The IPO market has been much more discerning about biotechs in 2016 than it was during the 2013-2015 boom. But Wall Street investors embraced Ra Pharmaceuticals Tuesday evening, enabling the Cambridge, MA-based company to close an even bigger IPO than it had hoped for.
Ra raised close to $92 million in the offering. The company sold 7,049,230 shares—about 1.25 million more than anticipated—at $13 apiece, in line with the $12 to $14 range it set last week. Ra’s haul could increase if its underwriters exercise their right to buy another 1,057,385 shares at the IPO price. The company will begin trading on the Nasdaq Wednesday morning under the ticker symbol “RARX.”
Biotech IPOs have been up and down in 2016. While the window for offerings remains open, many companies have relied on heavy insider buying to complete their IPOs, and a number are trading at or below their IPO prices, according to data from IPO research firm Renaissance Capital.
The latest quarterly review of IPO activity from Renaissance shows that the insider buying trend continued in the third quarter. Most of the 10 healthcare IPOs between July and September were “small biotechs with substantial insider support,” according to the report. And Ra is no exception: insiders expressed interest in buying up to $30 million of Ra’s shares before the offering, or 40 percent of the $75 million it had been hoping to raise before bumping up the offering on Tuesday. (These agreements aren’t binding, but they usually end up being accurate.)
Ra’s most significant shareholders prior to the IPO were New Enterprise Associates (22.09 million shares), Morgenthaler Venture Partners (17.38 million shares), Novartis Bioventures (17.23 million shares), Novo A/S (12.50 million shares), Lightstone Capital, and RA Capital Management (both 8.33 million shares).

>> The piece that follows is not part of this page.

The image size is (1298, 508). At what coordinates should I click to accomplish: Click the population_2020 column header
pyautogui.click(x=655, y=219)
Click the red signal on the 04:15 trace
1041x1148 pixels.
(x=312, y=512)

Ra is using the cash to develop an experimental drug, RA101495, that it hopes can become a threat to Alexion Pharmaceuticals’s (NASDAQ: [[ticker:ALXN]]) eculizumab (Soliris). Alexion’s drug is the only approved therapy for two rare blood diseases—paroxysmal nocturnal hemoglobinuria and atypical hemolytic uremic syndrome—and brings in more than $2 billion annually.
Ra is one of several companies (among them Alexion) trying to develop new drugs for PNH, a disease in which the complement system—a part of the immune system—destroys red blood cells, causing a host of problems like blood clots and organ failure. In its prospectus, Ra notes that Alexion’s eculizumab has to be infused bi-weekly at a clinic, and sometimes patients’ symptoms recur anyway. Ra’s drug would be self-administered by patients at home on a more frequent basis (either daily or weekly) via an injection just under the skin. The company believes this could be more convenient for patients, and help them better control their PNH. The first big clinical test of that theory will come next year, when Ra starts a Phase 2 trial in PNH patients. Ra aims to produce data from that study in the second half of 2017.
With the upcoming trial, Ra not only hopes to prove the value of the experimental drug, but also to demonstrate that the drug development platform that produced it can combine some of the best properties of antibodies and small molecule drugs. RA101495 is the first potential product from that platform.”